Seafood processing wastewater treatment
The wastewater generated during the processing of seafood fluctuates a lot from hour to hour. Obtaining a representative sample for the purpose of designing a treatment system might be difficult.
In the 1ststage of the design process, a single point sample is frequently all that is available. The 2ndphase, if possible, should be the hourly collection of 24 hours of effluents. This could help detect pollutants' peak loads, peak flows and flow durations.
The optimal time to take a sample is right before the water is discharged into the receiving body. In addition to analysing pollutants loads such as TSS, FOG, COD, BOD, and nutrients, doing jar tests to find the appropriate dosage and type of treatment chemicals is always a good idea.

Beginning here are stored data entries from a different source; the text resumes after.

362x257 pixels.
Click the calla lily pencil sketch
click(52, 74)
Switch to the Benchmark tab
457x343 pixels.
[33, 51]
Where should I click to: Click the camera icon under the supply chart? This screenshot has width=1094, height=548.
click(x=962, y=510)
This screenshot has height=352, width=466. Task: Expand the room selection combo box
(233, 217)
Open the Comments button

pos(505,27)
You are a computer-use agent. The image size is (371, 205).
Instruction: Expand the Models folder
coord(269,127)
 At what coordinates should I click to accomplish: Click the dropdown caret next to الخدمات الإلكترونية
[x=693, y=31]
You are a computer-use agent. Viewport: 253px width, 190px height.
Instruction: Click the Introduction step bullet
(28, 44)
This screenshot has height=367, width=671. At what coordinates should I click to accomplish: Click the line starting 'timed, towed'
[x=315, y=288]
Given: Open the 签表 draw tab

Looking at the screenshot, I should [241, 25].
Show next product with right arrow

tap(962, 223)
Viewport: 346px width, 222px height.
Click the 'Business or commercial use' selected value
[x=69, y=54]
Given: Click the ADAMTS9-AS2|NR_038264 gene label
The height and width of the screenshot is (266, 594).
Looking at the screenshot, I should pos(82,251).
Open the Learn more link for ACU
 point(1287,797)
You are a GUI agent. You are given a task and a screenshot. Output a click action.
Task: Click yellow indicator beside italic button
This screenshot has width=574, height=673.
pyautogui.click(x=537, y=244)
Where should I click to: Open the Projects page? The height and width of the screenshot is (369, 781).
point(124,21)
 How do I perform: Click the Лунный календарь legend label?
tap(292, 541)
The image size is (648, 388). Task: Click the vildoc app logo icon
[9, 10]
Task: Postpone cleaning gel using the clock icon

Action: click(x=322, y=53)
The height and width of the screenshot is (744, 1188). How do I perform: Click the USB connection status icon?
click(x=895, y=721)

The different processes are –
Equalization -An industrial effluent that has been properly equalised can give a more consistent and homogeneous flow to the flotation machine. Equalization also lowers hydraulic surging, which can have a negative impact on the system's performance. In some circumstances, EQ tanks can be sized to allow the flotation units to operate for specific periods of time.
Screening -Screening is one of the most cost-effective and straightforward wastewater treatment method. Self-cleaning mechanisms are sometimes provided. Because of their flow properties, tangential screens are less prone to clogging. The trapped solids are washed out of the screen into a collector in the upper section of the drum by a spray of water as the screened wastewater flows outside the drum. Screens used in the treatment of wastewater from seafood processing can eliminate anywhere from 30% to 80% of solids. This can minimise the pressure on following basic treatment stages like flotation.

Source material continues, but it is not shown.